Readings in Database Systems, 5th Edition (2015)(redbook.io) |
Readings in Database Systems, 5th Edition (2015)(redbook.io) |
"- Just because Google thinks something is a good idea does not mean you should adopt it.
- Disbelieve all marketing spin, and figure out what benefit any given product actually has. This should be especially applied to performance claims.
- The community of programmers has a love affair with “the next shiny object”. This is likely to create “churn” in your organization, as the “half-life” of shiny objects may be quite short."
Map() is not equivalent to a SQL GROUP BY clause, it is equivalent to a user-defined Table Function that is used in a FROM clause. This mimics the Extract and Transform stages in a SQL ETL pipeline. The Extract is implied by the input format.
The Reduce() is very much equivalent to a user-defined Aggregate Function. D&S accurately criticize the sub-optimal materialization of intermediate data sets but they under appreciate the implicit input split and distributed sorting mechanism which dominated the Terasort benchmark at the time (a Jim Gray creation).
On-Premise commodity Hadoop clusters lost out to public Infrastructure-as-a-Service clusters. None of the five takedown categories turned out to be important. The tools have evolved and cloud-native data warehouses and ETL systems are now the best of both worlds.
[1] https://homes.cs.washington.edu/~billhowe/mapreduce_a_major_...
No, the projection doesn't remove redundancy under most cases. There also isn't any reason you couldn't have UDF's in the GROUP BY clause. I've written implementations of both and I think the GROUP BY is an excellent comparison for understanding Map in MapReduce Systems.
People always looked down on those that used Hadoop or somesuch for <1GB of data, but while it wasn't needed from a technology perspective it gave a structure to the project.
Now many places are back in the world of one-off scripts, and I think something of value was lost (even if it was a little ridiculous to fire up a cluster for something Excel or SQLite could handle).
What 'structure'? Why is it so important that it makes it worthwhile firing up a large, complex framework? I'm beyond baffled.
I know above comment will be lost - but this is such a genuine truth.
This is an interesting thought. A company uses shiny tech because programmers like using them for whatever reason. This attracts employees who want to use this tech too. The half-life for shiny tech is short and so these developers move on to shinier pastures. I wonder if this explains why people change jobs so often in tech? I’m sure I read the average tenure is much lower (~1.5years) compared to other industries.
The thing that makes the redbook special in my opinion is that the editors have been able to apply their research to solve actual problems for paying customers! You don't get to see enough of that in academia.
That's debatable. It's a book, not a blog post.
Its an interesting book in that 2015 was in the middle of the noSQL hype. Since then, people have started looking for results and being more critical.
There's a gazillion technologies that we could list that are newer, and claims that any of them are the next big thing and will fundamentally change everything are, obviously, exaggerated.

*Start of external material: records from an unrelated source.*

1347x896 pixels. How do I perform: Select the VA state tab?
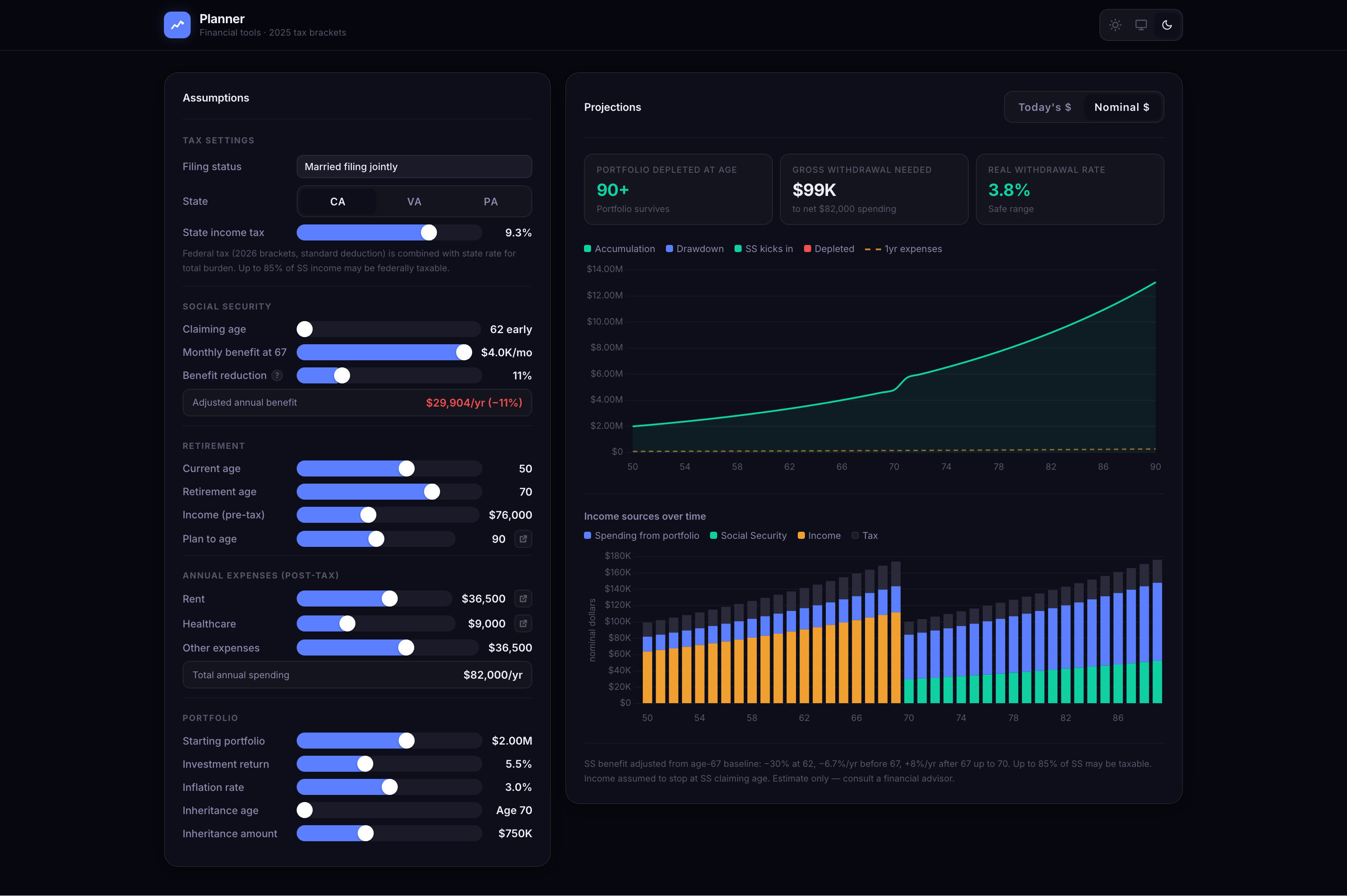(414, 202)
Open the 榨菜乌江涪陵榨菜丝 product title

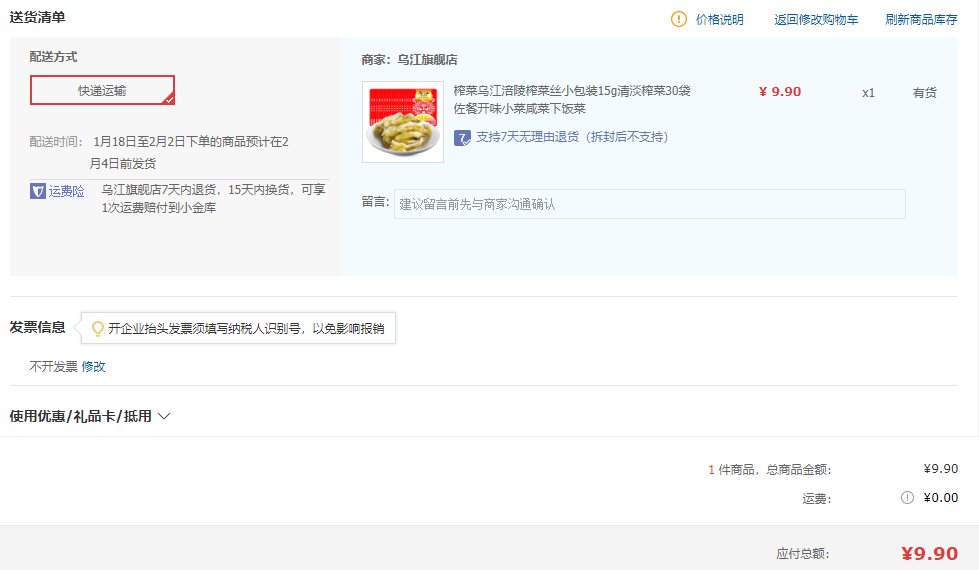pyautogui.click(x=572, y=100)
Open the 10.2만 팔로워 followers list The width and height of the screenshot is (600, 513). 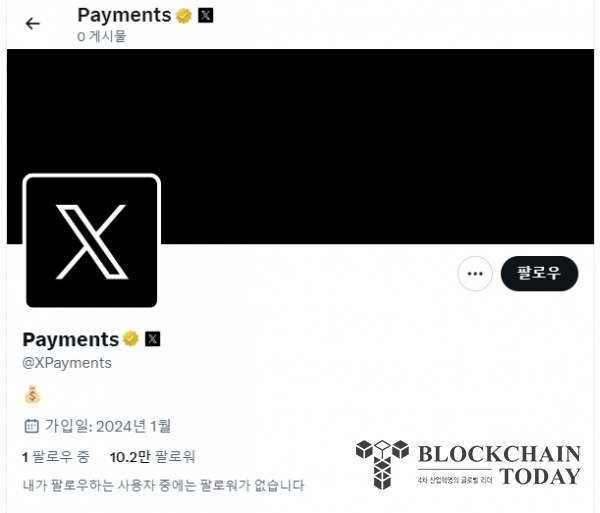pos(152,457)
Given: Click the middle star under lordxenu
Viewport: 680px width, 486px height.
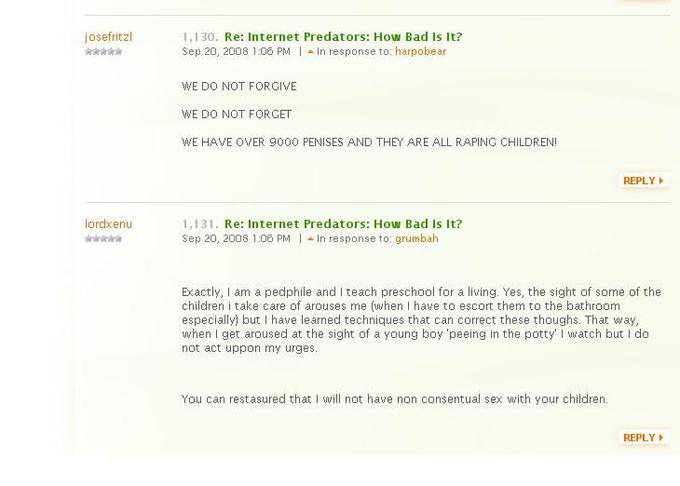Looking at the screenshot, I should point(104,239).
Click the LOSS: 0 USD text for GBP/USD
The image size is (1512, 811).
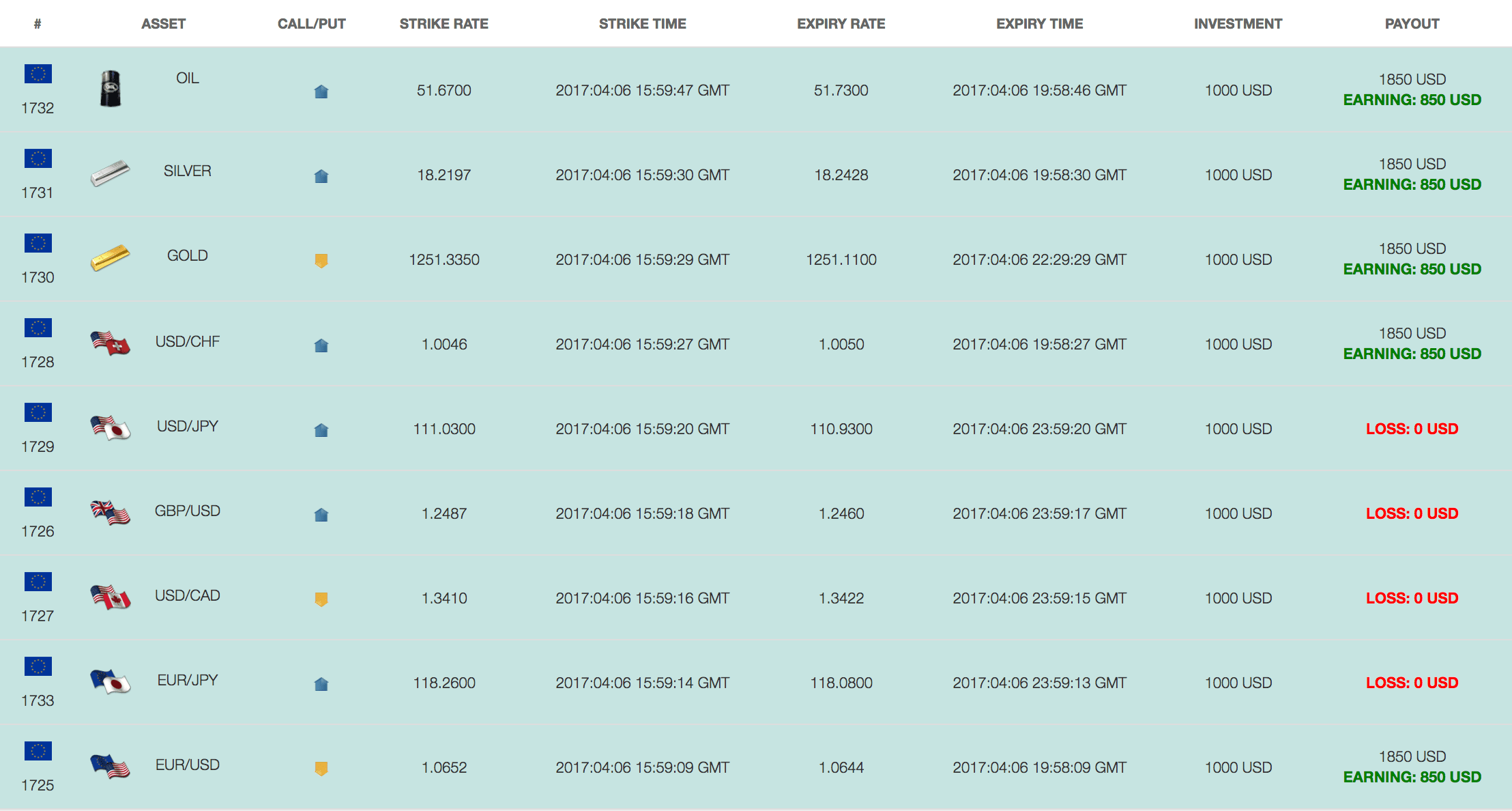point(1412,513)
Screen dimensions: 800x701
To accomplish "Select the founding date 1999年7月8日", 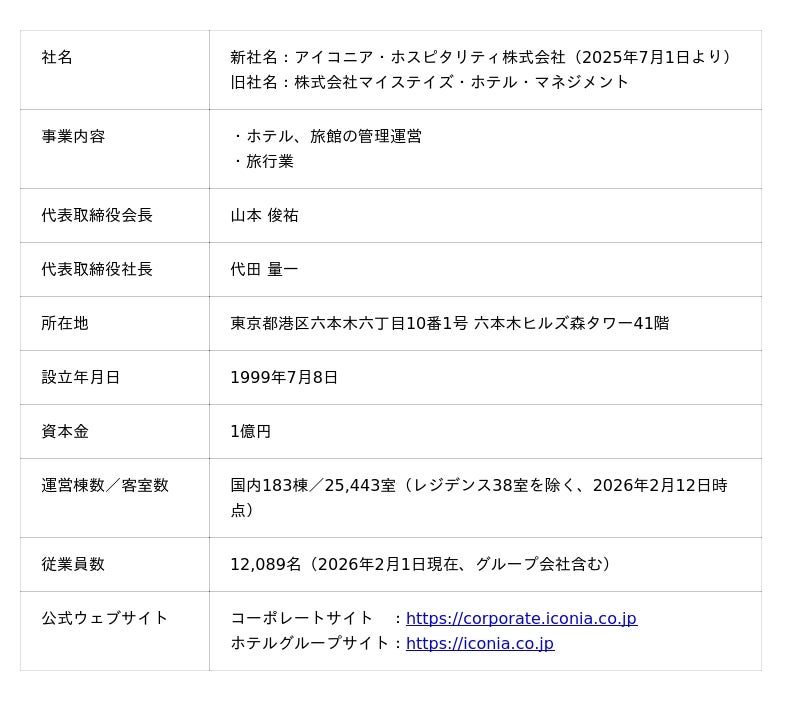I will point(284,378).
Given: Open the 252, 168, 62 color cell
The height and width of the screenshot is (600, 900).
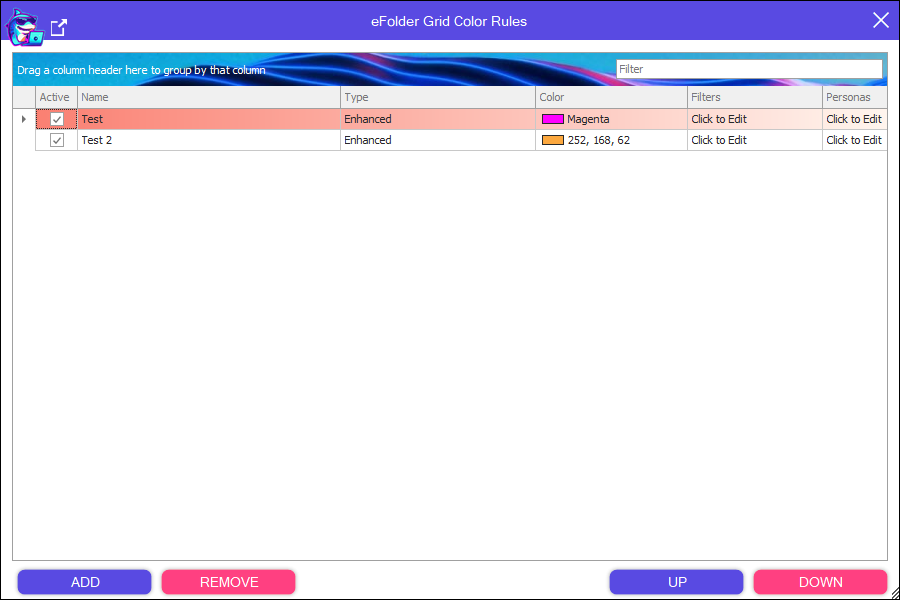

[1] Concept-oriented model: Modeling and processing data using functions: https://www.researchgate.net/publication/337336089_Concept-o...
(Disclaimer: I am the author)
I also found this paper in the refs, which seems really good. [0]
Maybe I'm missing something; I don't understand why projections are part of this discussion. Maybe I should have been more precise. I was thinking about the type of Table UDF that Aster Data made popular around the time DeWitt and Stonebraker wrote their article (Jan 2008). These Table UDFs were written in languages like Java or C/C++ and generally accessed data external to the database engine. Aster Data marketing defined the functionality in terms of MapReduce.
The point I was trying to make was that the Map() part of MapReduce is equivalent to a distributed ETL pipeline. This remains one of the key use cases for Spark. The Reduce() part is no longer relevant in the new world of cheap and scalable column stores. DeWitt and Stonebraker's Teradata-like enterprise data warehouses suffered the same fate.
Flume/Beam still provides map/reduce as operations, mind you, but with a much richer processing model.
I don't know anything about Snowflake. SQL makes BigQuery and Hive easier to program than MapReduce/Pig but I don't think of these technologies as data warehouses.
Column Stores (compressed bitmap indexes batch updated with an ETL-like process) make exceptional data warehouses. Row oriented data warehouses all feel like anachronisms now.
But, a tree chipper can serve as a paper shredder, and I imagine a lot of shops in certain markets saw it as a sort of prestige asset around 5-8 years back, when a bunch of companies started hiring data scientists for no apparent rational reason.
(Not bashing data scientists or data companies. Just remembering the fad that went around Bay Area companies a while ago.)